Consequently, this investment-rich island is the little Switzerland of
the Caribbean, wall-to-wall with restaurants, banks, resorts, fast food
joints, duty-free shops, casinos, and an oversupply of time-share hotels.
While making the rounds among the many hotels, a blond-haired girl called
out to me.
“Hey good-lookin’. Would you like to go to breakfast?”
“Me? I’m married,” I said.
“Who cares if you’re married?” she replied, raising her eyebrows suggestively.
“You got a credit card?”
“Oh, I get it,” I said. She wasn't after my body. She was after my scalp.
She was a headhunter, one of the predators that prowl the sidewalks of
every resort town. Her job was to lure gullible tourists to the time-share
boiler room, using free breakfasts as the bait.
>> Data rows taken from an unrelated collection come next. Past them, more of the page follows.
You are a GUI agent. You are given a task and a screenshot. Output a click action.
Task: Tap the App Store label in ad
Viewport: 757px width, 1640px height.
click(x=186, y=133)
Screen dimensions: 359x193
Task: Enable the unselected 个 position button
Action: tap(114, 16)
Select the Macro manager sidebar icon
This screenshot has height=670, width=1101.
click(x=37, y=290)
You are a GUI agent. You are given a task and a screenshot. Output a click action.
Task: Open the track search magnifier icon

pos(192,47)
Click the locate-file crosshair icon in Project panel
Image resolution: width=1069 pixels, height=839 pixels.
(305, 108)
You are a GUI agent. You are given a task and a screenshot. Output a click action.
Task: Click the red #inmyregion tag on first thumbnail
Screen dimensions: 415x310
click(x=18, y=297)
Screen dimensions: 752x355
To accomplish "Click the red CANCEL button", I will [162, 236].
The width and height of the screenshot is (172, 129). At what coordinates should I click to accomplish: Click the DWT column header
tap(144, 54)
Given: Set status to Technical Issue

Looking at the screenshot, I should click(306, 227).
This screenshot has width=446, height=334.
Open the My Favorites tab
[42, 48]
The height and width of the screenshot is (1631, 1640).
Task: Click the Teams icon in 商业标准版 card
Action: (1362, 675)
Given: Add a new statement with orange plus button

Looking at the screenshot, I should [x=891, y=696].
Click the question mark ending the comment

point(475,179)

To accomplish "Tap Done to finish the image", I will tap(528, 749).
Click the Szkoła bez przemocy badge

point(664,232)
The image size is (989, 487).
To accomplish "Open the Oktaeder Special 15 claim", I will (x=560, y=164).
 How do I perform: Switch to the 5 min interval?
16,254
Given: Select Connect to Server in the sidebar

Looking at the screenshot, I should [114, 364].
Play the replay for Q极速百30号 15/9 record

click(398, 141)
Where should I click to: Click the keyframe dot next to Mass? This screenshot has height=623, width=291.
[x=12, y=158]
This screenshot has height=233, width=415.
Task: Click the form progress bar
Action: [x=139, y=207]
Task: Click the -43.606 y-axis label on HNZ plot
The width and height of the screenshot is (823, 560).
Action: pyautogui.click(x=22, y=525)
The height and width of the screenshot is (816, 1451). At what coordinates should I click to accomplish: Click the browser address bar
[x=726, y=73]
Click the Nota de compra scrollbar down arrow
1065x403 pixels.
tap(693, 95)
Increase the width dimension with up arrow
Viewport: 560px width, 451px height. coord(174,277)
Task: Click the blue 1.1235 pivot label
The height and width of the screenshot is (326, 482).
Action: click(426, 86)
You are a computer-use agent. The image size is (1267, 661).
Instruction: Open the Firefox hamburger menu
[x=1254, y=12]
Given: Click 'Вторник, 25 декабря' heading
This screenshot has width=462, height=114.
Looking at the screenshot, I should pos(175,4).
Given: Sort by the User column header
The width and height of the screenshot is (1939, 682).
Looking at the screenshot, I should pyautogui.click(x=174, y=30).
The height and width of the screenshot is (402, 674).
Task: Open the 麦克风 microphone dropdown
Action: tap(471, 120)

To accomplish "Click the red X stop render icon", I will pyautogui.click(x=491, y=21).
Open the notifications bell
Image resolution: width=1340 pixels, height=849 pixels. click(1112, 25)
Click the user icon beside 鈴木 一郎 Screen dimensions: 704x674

These places are called
time-share because by the time you realize that you’ve been had, you’ve
already shared the rest of your life savings with some used car salesman
transplanted from Toledo. The trick is to eat the free breakfast, then
slide out the side door for some fresh air and just keep walking.
Obtaining a free meal now and then does help the budget, especially on
an island where you can spend $3 on an orange. I'd rather not eat. In fact,
not eating is the best way to save money while traveling, though slowly
starving to death doesn’t figure into most people’s vacation plans. Failing
that, a bread and water diet will keep a person going strong for a day
or two.
Still, there comes a time when you need food. Whenever I want a cheap,
nutritious meal, I search out the place where all the natives go: McDonalds.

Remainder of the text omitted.